小阪裕司氏の「感性のマーケティング」のなかで「脳はいわれたものしかキャッチしな
い。だから、お客様に注目してほしいことや、理解してほしいことがあったら、必ず<言
う>ことが大事であり、このメカニズムをビジネスに活用するためには直接口頭で伝えて
も言いし、DM等のツールに書いてもいい」と力説する。全く同感です。一度読んでみて
ください。 きっといいヒントが得られると思います(Webマガジンで紹介しています)

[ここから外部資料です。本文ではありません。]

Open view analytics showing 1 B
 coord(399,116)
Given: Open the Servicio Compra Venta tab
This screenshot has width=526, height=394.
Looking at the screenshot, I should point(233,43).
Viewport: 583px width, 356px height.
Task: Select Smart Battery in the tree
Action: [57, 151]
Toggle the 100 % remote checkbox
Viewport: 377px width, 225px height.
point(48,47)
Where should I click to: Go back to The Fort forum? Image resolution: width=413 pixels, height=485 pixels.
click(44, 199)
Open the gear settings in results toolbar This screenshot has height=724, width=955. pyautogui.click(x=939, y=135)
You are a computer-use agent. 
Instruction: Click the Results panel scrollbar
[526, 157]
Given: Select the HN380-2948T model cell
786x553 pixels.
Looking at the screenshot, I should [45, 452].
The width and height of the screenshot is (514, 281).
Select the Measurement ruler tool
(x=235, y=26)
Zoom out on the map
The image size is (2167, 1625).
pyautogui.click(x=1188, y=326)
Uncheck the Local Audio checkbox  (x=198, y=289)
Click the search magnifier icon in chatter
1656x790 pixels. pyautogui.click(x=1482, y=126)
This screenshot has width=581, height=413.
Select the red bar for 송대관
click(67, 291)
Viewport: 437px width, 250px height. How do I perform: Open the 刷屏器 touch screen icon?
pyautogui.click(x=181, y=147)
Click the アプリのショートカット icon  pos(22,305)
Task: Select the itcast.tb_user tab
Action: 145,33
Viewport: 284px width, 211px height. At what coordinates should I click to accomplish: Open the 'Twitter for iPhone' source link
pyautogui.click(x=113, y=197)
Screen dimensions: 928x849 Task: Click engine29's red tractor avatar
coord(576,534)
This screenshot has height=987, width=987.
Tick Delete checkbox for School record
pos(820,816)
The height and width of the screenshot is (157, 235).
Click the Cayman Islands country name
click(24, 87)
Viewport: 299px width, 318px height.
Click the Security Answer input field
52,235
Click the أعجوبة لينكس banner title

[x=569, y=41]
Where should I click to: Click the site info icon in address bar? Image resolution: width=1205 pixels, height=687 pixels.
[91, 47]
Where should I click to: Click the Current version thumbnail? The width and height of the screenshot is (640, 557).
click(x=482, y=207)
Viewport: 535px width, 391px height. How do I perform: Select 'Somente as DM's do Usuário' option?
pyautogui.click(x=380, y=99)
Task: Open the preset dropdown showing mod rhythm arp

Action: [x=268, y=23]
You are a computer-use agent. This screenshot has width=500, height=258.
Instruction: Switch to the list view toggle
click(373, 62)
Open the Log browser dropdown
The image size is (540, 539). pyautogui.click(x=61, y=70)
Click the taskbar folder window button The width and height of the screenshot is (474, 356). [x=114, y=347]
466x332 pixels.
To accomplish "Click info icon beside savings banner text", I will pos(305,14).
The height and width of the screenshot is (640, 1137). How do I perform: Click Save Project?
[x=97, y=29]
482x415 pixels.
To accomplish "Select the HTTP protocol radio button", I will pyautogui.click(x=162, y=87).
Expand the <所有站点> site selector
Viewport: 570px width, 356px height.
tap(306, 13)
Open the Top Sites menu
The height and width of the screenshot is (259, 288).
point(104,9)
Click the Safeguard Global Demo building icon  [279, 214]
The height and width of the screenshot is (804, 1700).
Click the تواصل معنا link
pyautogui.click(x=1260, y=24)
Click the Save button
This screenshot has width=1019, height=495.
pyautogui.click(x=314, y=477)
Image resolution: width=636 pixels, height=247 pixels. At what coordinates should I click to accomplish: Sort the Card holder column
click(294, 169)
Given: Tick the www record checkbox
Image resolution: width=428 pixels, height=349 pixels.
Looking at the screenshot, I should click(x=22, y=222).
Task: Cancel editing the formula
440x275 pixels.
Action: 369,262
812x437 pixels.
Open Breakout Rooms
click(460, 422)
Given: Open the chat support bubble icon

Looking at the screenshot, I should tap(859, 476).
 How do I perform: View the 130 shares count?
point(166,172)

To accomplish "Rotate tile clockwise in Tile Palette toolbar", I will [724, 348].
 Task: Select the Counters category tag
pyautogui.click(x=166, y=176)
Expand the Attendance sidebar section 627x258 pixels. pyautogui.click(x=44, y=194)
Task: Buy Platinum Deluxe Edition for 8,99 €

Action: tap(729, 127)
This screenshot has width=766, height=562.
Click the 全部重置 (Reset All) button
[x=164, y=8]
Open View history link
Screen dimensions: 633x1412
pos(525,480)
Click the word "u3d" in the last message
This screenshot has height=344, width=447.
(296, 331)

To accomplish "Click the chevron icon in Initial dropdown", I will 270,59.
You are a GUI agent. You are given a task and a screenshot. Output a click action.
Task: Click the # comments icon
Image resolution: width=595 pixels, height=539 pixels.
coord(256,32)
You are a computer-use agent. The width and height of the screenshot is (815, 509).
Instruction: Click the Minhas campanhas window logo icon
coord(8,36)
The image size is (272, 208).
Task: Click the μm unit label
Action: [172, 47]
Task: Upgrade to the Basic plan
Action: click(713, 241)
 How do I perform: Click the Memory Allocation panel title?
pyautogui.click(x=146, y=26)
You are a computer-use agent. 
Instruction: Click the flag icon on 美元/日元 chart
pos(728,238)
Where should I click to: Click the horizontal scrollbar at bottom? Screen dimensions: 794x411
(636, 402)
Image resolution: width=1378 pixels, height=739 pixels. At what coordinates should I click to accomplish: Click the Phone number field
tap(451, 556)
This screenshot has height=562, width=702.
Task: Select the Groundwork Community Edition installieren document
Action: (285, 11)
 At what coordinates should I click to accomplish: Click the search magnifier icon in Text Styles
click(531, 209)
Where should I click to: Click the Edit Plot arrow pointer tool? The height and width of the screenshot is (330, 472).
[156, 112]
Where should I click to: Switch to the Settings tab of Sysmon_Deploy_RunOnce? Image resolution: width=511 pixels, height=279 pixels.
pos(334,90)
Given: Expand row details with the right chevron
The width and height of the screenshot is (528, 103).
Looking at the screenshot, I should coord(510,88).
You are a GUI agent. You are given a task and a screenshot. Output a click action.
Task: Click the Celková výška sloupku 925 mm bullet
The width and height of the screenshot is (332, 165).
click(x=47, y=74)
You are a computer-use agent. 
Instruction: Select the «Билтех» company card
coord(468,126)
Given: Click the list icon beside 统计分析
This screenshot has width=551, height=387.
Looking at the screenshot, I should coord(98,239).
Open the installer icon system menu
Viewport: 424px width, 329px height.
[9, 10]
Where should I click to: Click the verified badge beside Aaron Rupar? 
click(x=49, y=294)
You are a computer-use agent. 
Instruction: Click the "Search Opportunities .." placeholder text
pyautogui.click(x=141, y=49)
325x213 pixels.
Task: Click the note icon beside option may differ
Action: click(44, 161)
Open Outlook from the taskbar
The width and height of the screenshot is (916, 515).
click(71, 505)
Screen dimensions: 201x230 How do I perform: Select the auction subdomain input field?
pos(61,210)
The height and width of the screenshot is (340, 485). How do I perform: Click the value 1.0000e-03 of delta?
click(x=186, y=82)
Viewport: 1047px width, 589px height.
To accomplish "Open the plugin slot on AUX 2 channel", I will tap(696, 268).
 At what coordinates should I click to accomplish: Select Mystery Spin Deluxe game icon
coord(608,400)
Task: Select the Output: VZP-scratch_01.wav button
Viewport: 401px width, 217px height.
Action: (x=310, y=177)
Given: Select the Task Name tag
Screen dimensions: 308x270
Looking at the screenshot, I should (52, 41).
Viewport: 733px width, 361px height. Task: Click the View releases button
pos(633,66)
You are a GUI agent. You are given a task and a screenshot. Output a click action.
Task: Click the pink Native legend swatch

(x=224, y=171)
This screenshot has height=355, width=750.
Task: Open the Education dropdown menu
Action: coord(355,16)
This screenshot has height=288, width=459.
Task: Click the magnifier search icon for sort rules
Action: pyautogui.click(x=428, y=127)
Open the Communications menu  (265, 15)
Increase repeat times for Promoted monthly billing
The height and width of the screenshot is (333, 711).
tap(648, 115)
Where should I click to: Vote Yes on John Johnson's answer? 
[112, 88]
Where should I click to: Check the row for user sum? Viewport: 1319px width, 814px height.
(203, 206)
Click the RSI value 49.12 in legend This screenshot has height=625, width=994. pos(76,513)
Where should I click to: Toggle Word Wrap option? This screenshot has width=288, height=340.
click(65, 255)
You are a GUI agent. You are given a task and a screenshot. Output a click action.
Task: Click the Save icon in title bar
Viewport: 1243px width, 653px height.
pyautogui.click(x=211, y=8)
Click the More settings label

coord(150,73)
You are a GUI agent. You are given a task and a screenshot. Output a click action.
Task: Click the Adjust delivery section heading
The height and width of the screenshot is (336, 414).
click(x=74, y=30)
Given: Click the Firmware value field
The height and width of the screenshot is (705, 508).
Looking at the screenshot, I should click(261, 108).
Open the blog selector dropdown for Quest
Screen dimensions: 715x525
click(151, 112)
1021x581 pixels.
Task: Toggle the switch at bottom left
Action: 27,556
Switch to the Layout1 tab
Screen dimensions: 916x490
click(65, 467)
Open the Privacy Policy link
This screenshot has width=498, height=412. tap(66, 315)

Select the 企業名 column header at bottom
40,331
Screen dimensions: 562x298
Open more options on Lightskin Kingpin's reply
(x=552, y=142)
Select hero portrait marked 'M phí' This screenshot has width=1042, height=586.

また、プロモーションについても効果的にお客様が反応して下さる方法も少し研究して
みて下さい。AIDMA、AIDCAなど消費者の購買プロセスにあわせたプロモーショ
ンの具体的な方法等も潜在顧客の探索の手段として役立ちますから参考にして、お客様が
知りたいと思うコトをどのような仕組みで提供すれば効果的なのか検討して実行してみて
下さい。
いづれにしても、お父様の時代とはお客様のニーズが違いますから、あなたらしいやり
方を組み立てて挑戦してみて下さい。
きっとそこから何か見えてくる筈です。
(つづく)
注記)AIDMA:見込み客は注意(Atention)をし、次に興味(Interest)を持ち、
つづいて、それに欲求(Desire)を抱き、記憶(Memory)し、そして最後に買うという行
動(Action)で終結するという過程のイニシャルであらわしたもの。記憶(Memory)の代
りに確信(Conviction)を入れたのがAIDCAである。